Thank you Amanda Harrington for your friendship, support and encouragement every page of the last fourteen years. May Whyte for your love and affection. And my family – Donna, Shelly, Sebastian, Pru, Wain and Sally – who continue to put up with me in all my weird and wonderful ways.
Most of all, thank you to my mom for loving and believing in me.

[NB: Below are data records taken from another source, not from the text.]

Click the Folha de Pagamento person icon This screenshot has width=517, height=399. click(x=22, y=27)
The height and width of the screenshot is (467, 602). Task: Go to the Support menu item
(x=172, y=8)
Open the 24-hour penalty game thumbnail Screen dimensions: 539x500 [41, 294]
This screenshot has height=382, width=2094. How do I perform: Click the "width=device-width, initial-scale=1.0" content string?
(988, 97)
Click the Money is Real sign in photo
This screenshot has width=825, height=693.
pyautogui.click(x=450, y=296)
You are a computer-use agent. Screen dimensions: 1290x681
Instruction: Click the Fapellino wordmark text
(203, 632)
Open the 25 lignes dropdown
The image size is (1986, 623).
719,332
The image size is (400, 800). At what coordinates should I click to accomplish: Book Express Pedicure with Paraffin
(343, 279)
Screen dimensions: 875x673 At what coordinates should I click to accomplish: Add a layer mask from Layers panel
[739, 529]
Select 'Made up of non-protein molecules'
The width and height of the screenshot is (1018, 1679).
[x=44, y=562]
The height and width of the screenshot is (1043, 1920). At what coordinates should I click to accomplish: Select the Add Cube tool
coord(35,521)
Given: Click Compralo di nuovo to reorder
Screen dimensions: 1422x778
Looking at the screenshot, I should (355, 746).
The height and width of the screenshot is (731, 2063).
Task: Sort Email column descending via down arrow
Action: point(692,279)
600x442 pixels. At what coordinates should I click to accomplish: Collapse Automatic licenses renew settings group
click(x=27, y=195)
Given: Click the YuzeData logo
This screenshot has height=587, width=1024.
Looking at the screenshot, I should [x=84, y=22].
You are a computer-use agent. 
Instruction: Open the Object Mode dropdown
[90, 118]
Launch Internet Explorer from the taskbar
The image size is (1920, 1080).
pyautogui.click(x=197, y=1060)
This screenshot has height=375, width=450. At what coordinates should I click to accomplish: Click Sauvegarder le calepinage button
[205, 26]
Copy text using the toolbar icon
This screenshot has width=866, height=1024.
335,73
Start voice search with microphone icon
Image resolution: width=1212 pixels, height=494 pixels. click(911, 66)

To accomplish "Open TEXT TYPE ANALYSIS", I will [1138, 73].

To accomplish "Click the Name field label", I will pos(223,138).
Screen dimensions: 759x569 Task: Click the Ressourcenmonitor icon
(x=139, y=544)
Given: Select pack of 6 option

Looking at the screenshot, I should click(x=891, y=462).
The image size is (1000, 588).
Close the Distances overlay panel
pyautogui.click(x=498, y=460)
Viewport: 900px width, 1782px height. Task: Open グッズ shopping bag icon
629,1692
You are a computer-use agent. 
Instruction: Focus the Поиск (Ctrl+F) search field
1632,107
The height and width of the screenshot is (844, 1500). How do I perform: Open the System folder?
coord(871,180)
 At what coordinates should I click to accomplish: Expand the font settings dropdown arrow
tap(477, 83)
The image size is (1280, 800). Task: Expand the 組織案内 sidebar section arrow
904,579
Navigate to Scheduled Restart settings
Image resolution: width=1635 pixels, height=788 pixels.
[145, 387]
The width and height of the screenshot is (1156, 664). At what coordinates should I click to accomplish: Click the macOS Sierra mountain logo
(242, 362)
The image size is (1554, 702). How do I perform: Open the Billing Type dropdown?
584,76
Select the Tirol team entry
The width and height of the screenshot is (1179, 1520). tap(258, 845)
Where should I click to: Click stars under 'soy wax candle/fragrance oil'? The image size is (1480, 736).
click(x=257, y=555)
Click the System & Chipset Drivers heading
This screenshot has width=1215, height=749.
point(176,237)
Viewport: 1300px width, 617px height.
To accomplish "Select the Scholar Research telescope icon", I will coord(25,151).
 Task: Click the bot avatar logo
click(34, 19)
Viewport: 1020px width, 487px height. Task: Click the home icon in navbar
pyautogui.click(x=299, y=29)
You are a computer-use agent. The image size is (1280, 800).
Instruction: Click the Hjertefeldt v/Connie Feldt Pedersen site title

I have drawn on many different sources during the writing of this book, most notably the following: Aquinas: Selected Philosophical Writings by Thomas Aquinas, selected and translated by Timothy McDermott (Oxford University Press, Oxford, 2008); The Shopkeepers: Commemorating 150 Years of the Chinese in Jamaica 1854–2004 by Ray Chen (Periwinkle Publishers Ltd, Jamaica, 2005); Rise and Organise: The Birth of the Workers and National Movements in Jamaica 1936–39 by Richard Hart (Karia Press, London, 1989); and Time for a Change: Constitutional, Political and Labour Developments in Jamaica and Other Colonies in the Caribbean Region 1944–55 by Richard Hart (Arawak Publications, Kingston, 2004). I have also referred to other classic texts, including Dante’s The Divine Comedy and Milton’s Paradise Lost. The epigraph is from St Thomas Aquinas, Summa Theologiae, 1a, question 96, article 4.